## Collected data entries

□ □ □ □ □ □ □

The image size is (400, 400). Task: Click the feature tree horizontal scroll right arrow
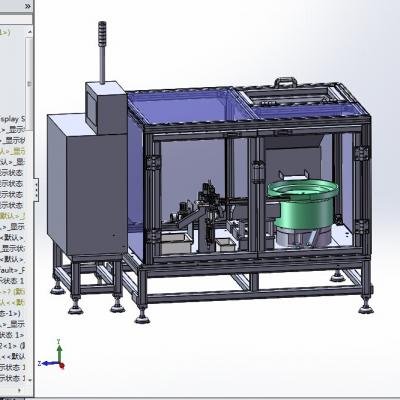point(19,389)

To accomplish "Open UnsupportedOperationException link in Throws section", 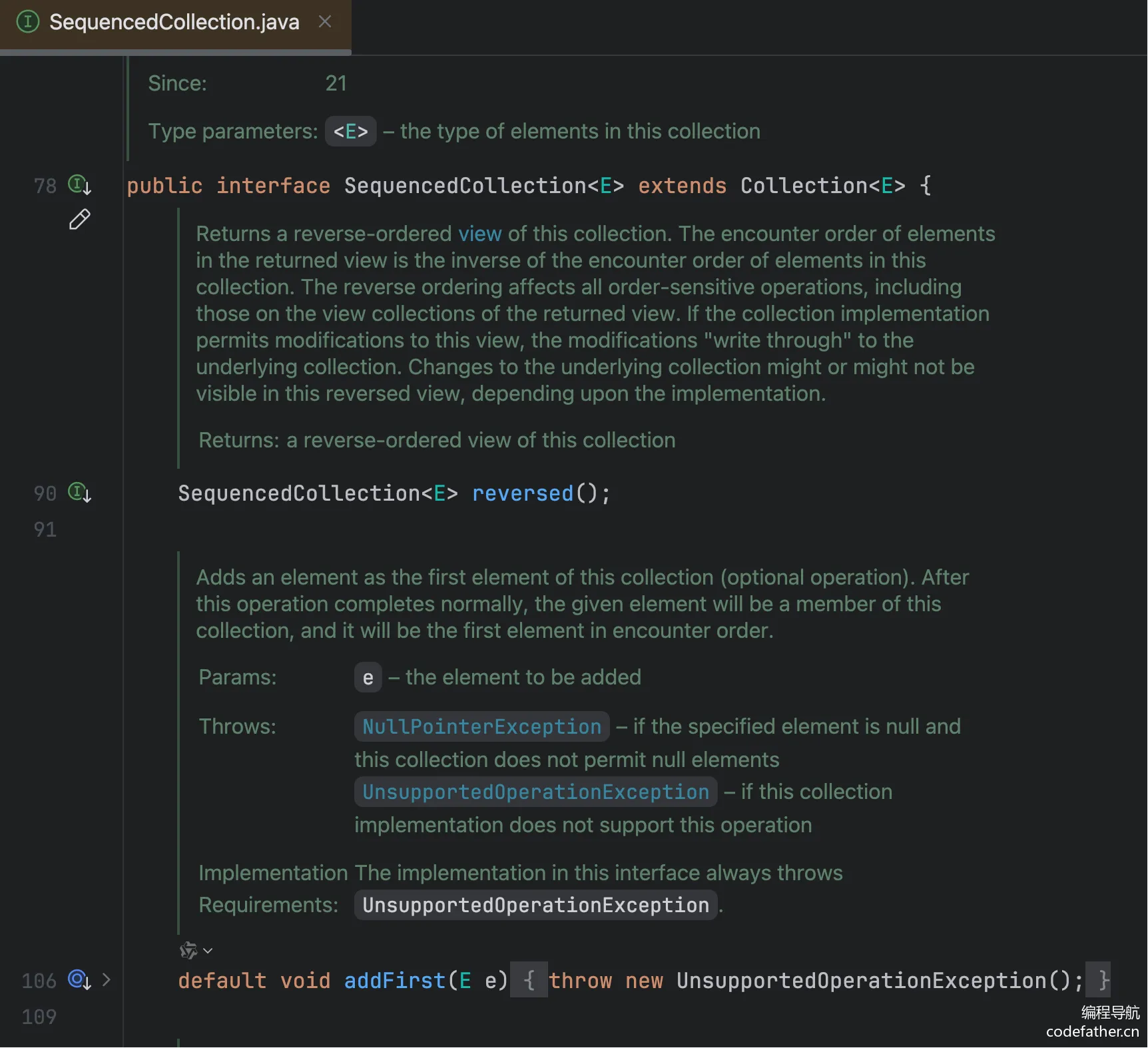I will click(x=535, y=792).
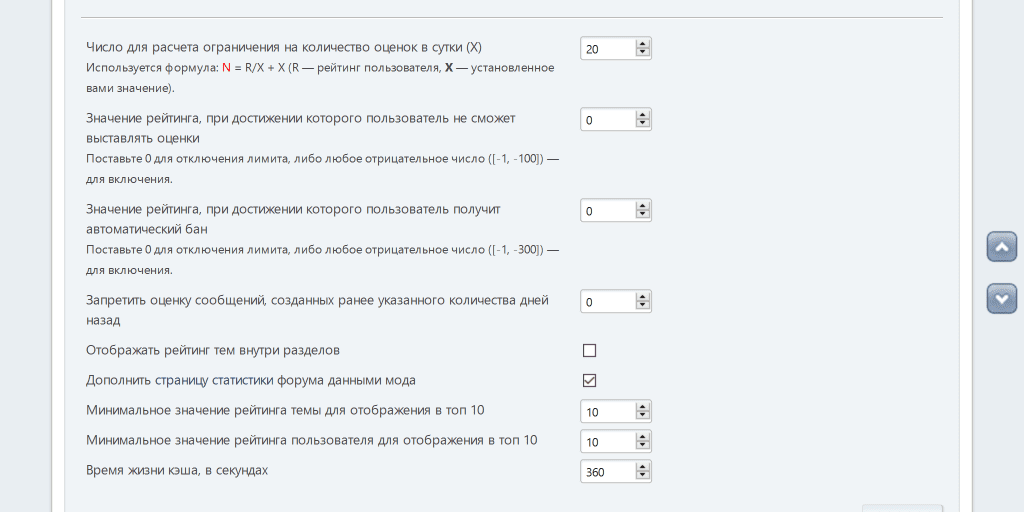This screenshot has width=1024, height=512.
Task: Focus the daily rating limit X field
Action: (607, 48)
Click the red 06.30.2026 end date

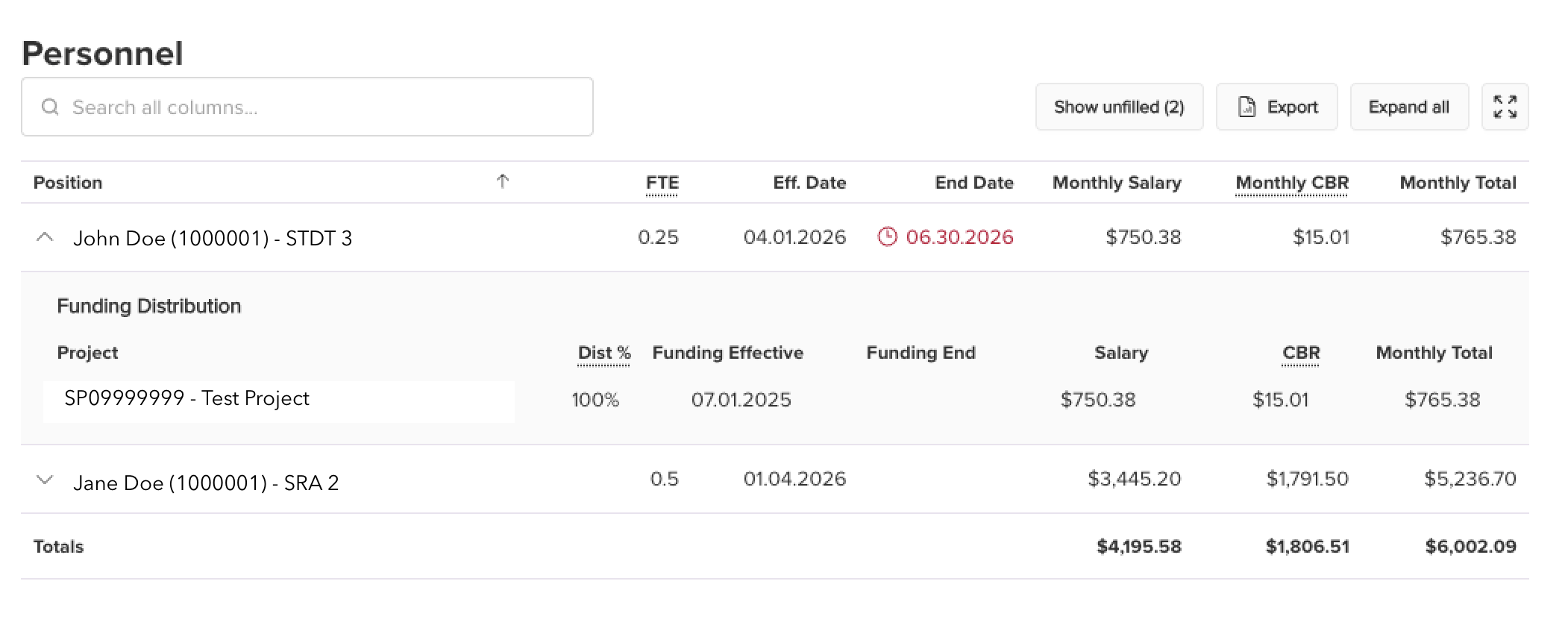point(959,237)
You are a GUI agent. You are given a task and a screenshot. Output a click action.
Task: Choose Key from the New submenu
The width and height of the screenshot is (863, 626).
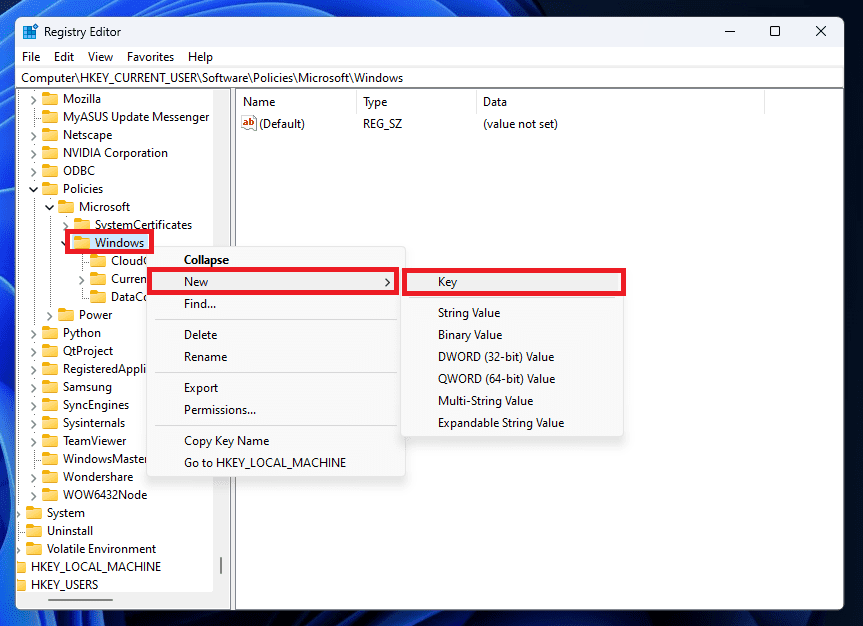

□ □ □ □ □ □ □

With the pictures left out, copy exactly the lines from the line holding "Click the red 06.30.2026 end date" through the final line of the records, including both.

Click the red 06.30.2026 end date

point(959,237)
You are a GUI agent. You are given a task and a screenshot. Output a click action.
Task: Choose Key from the New submenu
The width and height of the screenshot is (863, 626).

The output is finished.